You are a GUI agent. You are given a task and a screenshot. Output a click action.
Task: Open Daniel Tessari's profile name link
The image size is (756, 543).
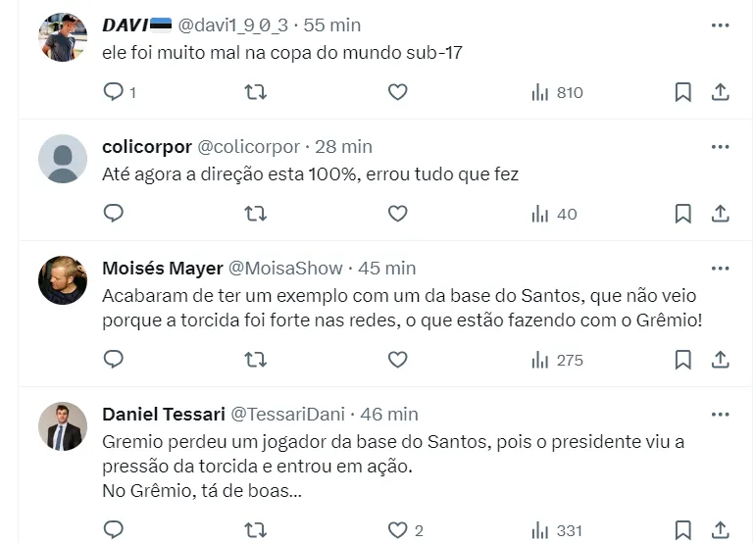162,415
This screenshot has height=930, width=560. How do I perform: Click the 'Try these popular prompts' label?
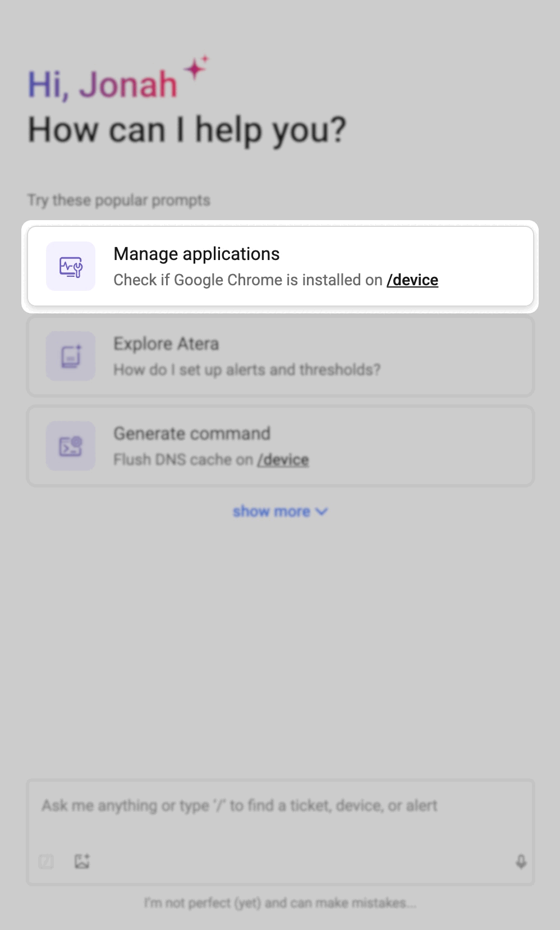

### PROBLEM TO SOLVE
Nothing but the lines from the one holding "Task: Open Daniel Tessari's profile name link" through the last line of the listing should appear in the answer, copied exactly and without pictures.

### RESULT
Task: Open Daniel Tessari's profile name link
The image size is (756, 543).
162,415
This screenshot has height=930, width=560. How do I perform: Click the 'Try these popular prompts' label?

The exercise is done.